I looked at how it was used through the Old Testament, trying to find an
answer to the puzzle. And here is what I
found. Behind the two ideas of “avenger”
and “redeemer”, there was another idea, an older and deeper one. In the absence of an effective criminal
justice system, family members protected each other. If someone was killed, it was the duty of the
closest male relative to exact vengeance by killing the killer. If someone had to sell their land, it was the
duty of the closest male relative to buy it back, or redeem it, and restore it
to its original owner. If someone had to
sell themselves into slavery, it was the duty of the closest male relative to
buy them back, or redeem them, and restore their freedom. The word that is translated either as avenger
or redeemer in its root sense means “the one who acts as next of kin.” To redeem a debt is to act as next of
kin. To obtain justice is to act as next
of kin.
But what of those who have no next of kin obligated to protect them? What of the widow who has no husband? What of the orphan who has no father? What of the guest worker who has no kin at
all? Who protects them? Who acts as their next of kin? What I found was this: God acts as the
next of kin for those who have no kin. God
appoints God’s self to be the next of kin for the widow, the orphan, and the guest
worker. That is what it means for God to
be a redeemer.
The other thing that I found is that God expects that the kings of Israel
and Judah will take on this task. It is
the main reason why they are king. Not
to amass armies to conquer their neighbors.
Not to play at the game of geo-politics.
Kings are kings so that they may act as God’s agents to defend the
defenseless, to speak for the voiceless.
Widows, orphans, and guest workers are not distractions from a king’s
duty. They are a king’s
duty. The security of Judah depends upon
it. When kings see to the welfare of the
poor, things go well for Judah. When
they do not, when they act like the kings around them, Judah is at risk. In that case, diplomacy will not help. Armies will not help. The Temple will not help.

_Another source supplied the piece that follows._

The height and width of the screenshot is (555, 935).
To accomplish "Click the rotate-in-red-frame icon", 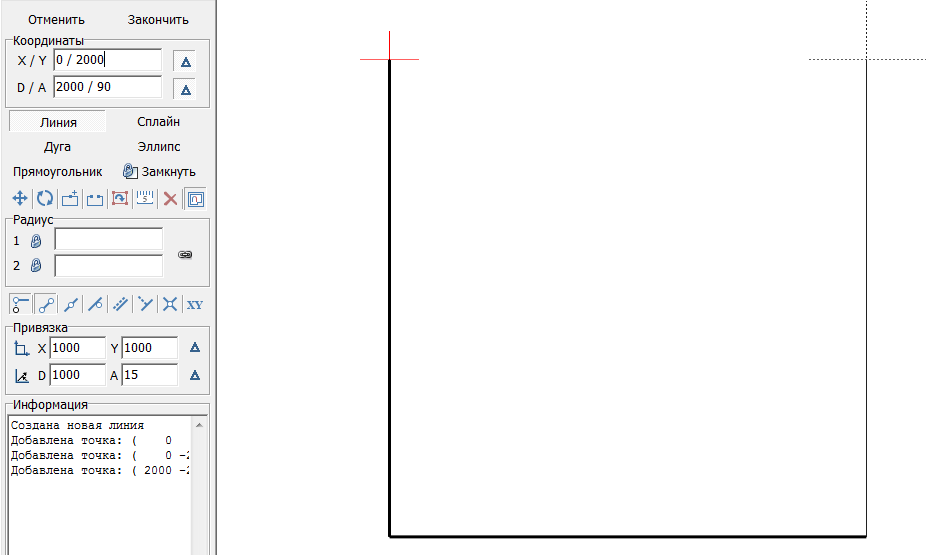I will click(120, 198).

This, of course, is if you believe Jeremiah and the other prophets. He tells us what he believes God is like and
is about in their world. He tells us God’s
point of view. Maybe he is right. Maybe he is wrong. There were prophets other than Jeremiah who
believed that that Jeremiah was wrong, that God would bless the king’s
diplomatic efforts, that God would bless the king’s armies with success, and
above all, that the mere presence of God’s Temple guaranteed Judah’s safety.

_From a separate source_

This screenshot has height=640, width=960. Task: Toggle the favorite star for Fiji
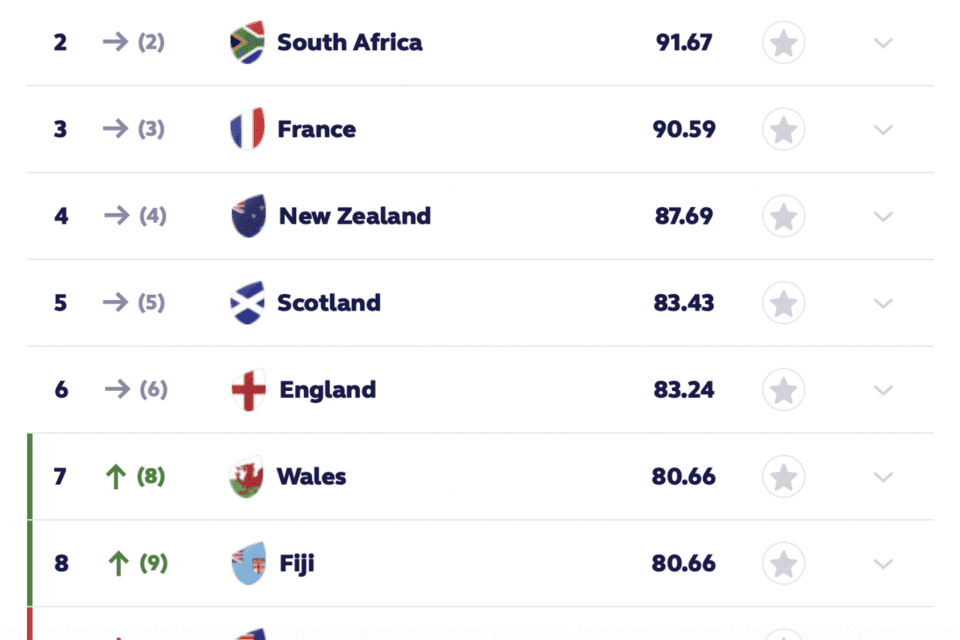click(783, 563)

As it turned out, of course, history proved Jeremiah right. Our tradition judges Jeremiah to have been a
faithful and true prophet. The only
reason we even know the names of Jeremiah’s opponents is that they are in
Jeremiah’s book. Otherwise, these
prophets of realpolitik would have been altogether lost to history.

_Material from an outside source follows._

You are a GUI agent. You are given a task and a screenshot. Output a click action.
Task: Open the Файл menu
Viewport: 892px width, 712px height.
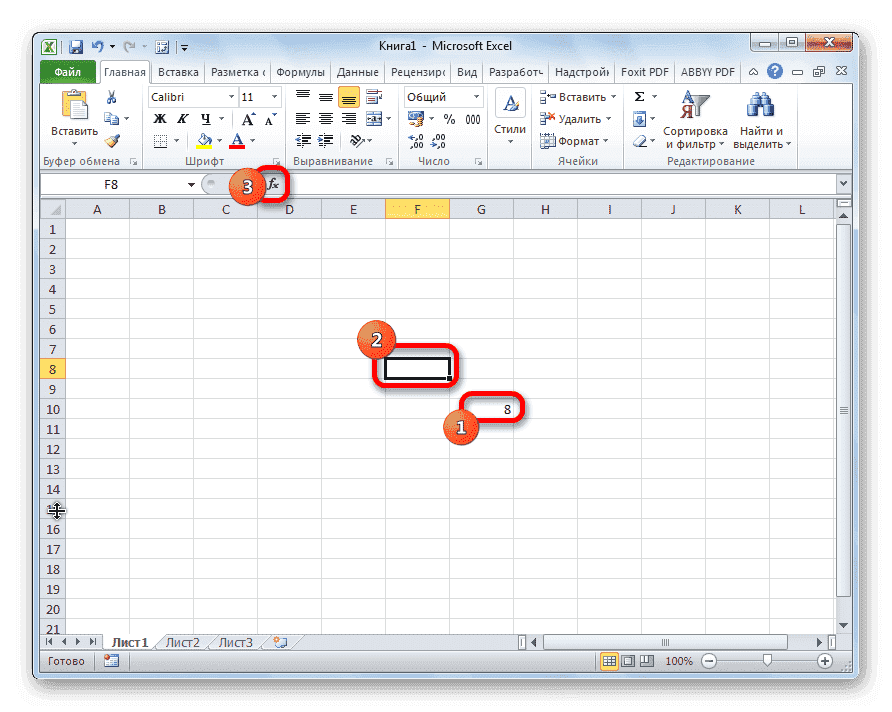click(66, 71)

It is easy to look back and see that Jeremiah was right. The real trick is do today what he did
then. When I say, for example, that the
nation that spends three-quarters of a trillion dollars a year on its armies and
then claims that it cannot afford to properly house its two and a half million
homeless children[1]—that’s one child
in every thirty—has built its security on sand and cannot claim the blessing of
Jeremiah’s God, am I right or wrong? History
will eventually provide the proof one way or another, but we haven’t the luxury
of waiting for history. We have to
decide now.
That is the challenge posed to us. This
text, like all Biblical texts, invites us into a world in which God is the
central actor, but to enter that world we will have to accept the laws of that
world. If we decline the invitation, then
we have our world and the way it works and in that world homeless children will
have to wait until our enemies are defeated.
But if we accept the invitation, then homeless children come first.
To be the messenger of stark choices like this one is what it means to be a
prophet. It’s why Jeremiah didn’t want
the job. It’s why I don’t want
the job. But sometimes the job chooses the person and not the other way around.